- _TASK A_
Transcribe everything in the fire truck article below, from "The Eshkol Region covers" down to "on his neighbor.".

Fire, rescue and rapid response vehicle needed
By Deb Silverthorn
Gary Ravitsky and Jesse Marroquin, Jr. hope they can provide Israel’s Eshkol Regional Council with a much-needed brush truck as a gift. The fire truck, made by Marroquin, Jr.’s Skeeter Brush Trucks, is available to be shipped immediately — but there’s a nearly $385,000 price tag, which Ravitsky hopes will be covered by the Dallas Jewish community.
The Eshkol Region covers 760,000 acres. It is located in the northwestern Negev between Ashkelon and Beersheva and shares borders with the Gaza Strip and Egypt. It is home to 14 kibbutzim, 15 moshavim and three other communities, many of which were attacked on Oct. 7. Many of its residents were murdered or are missing among the hostages. Many of its properties burned to the ground.
“A contribution of our people, to our people, will make a significant difference in ensuring the safety of these communities,” said Ravitsky, CEO of Ameritube. His company is based in Hillsboro. Ameritube’s plant is located next door to that of Skeeter Brush Trucks at Siddons-Martin Emergency Group. He and Marroquin have been acquainted through the years. After Ravitsky received notice from a partner in Israel of the dire need for such a fire truck, he called on his neighbor.
“Gadi Yarkoni, the mayor of the Eshkol Regional Council, sent out a letter noting that, since Oct. 7, there has been an increase in fire terrorism, incendiary balloons, kites and incoming rockets, causing uncontrollable fire and destruction and resulting in over 60 fires per day,” said Ravitsky. “Mayor Yarkoni wrote that many of the fires are close to the border in zones usually restricted to army personnel. In addition to the speed that it can travel, this vehicle is safer against the anti-tank missiles fired from Gaza.”

- _TASK B_
In the rows below, restate word for word everything from the line that contains "Locate an element" down to the line that contains "(621, 355).", with both of those lines included.

[Recorded data]
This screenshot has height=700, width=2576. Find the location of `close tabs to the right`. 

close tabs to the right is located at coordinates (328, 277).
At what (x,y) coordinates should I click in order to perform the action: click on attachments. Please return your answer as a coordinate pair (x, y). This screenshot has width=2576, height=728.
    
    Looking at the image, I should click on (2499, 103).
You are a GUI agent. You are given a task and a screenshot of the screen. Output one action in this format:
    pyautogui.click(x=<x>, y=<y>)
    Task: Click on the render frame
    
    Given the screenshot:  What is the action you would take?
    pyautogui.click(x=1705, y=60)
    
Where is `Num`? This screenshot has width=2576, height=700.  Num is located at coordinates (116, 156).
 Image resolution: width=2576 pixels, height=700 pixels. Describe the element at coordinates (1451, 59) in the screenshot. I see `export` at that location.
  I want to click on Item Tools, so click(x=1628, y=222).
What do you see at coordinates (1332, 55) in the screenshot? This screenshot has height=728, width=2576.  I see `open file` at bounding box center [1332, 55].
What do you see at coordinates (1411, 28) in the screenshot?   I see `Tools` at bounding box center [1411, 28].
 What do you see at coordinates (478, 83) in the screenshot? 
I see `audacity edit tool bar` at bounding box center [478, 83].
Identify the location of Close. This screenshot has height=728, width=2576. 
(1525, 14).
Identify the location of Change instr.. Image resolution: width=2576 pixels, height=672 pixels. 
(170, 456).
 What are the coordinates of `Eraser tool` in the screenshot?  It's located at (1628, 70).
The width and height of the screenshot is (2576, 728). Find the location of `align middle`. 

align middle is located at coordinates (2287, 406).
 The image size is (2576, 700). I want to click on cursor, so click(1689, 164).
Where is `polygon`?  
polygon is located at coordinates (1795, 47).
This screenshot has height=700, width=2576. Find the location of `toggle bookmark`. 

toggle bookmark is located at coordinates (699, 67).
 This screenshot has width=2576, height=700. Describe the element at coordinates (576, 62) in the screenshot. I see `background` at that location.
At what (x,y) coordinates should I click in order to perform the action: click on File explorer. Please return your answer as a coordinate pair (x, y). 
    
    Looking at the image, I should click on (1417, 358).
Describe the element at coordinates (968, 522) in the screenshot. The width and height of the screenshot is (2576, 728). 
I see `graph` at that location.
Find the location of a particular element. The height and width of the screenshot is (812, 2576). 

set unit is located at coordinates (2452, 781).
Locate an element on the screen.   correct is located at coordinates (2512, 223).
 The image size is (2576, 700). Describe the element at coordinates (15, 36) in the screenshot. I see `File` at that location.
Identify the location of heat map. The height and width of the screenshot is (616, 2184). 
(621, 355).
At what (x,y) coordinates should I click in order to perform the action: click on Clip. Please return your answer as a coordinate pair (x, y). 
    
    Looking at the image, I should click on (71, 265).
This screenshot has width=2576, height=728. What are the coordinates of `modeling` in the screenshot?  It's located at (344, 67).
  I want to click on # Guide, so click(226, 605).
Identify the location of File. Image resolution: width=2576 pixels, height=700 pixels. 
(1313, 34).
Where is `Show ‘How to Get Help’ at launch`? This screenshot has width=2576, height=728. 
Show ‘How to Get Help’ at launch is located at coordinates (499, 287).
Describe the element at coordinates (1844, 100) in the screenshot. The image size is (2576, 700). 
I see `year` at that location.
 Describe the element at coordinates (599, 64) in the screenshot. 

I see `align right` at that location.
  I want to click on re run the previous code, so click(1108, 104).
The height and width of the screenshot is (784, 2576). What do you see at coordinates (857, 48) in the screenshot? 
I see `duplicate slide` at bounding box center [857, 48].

- _FINISHED ANSWER A_
The Eshkol Region covers 760,000 acres. It is located in the northwestern Negev between Ashkelon and Beersheva and shares borders with the Gaza Strip and Egypt. It is home to 14 kibbutzim, 15 moshavim and three other communities, many of which were attacked on Oct. 7. Many of its residents were murdered or are missing among the hostages. Many of its properties burned to the ground.
“A contribution of our people, to our people, will make a significant difference in ensuring the safety of these communities,” said Ravitsky, CEO of Ameritube. His company is based in Hillsboro. Ameritube’s plant is located next door to that of Skeeter Brush Trucks at Siddons-Martin Emergency Group. He and Marroquin have been acquainted through the years. After Ravitsky received notice from a partner in Israel of the dire need for such a fire truck, he called on his neighbor.

- _FINISHED ANSWER B_
Locate an element on the screen.   correct is located at coordinates (2512, 223).
 The image size is (2576, 700). Describe the element at coordinates (15, 36) in the screenshot. I see `File` at that location.
Identify the location of heat map. The height and width of the screenshot is (616, 2184). 
(621, 355).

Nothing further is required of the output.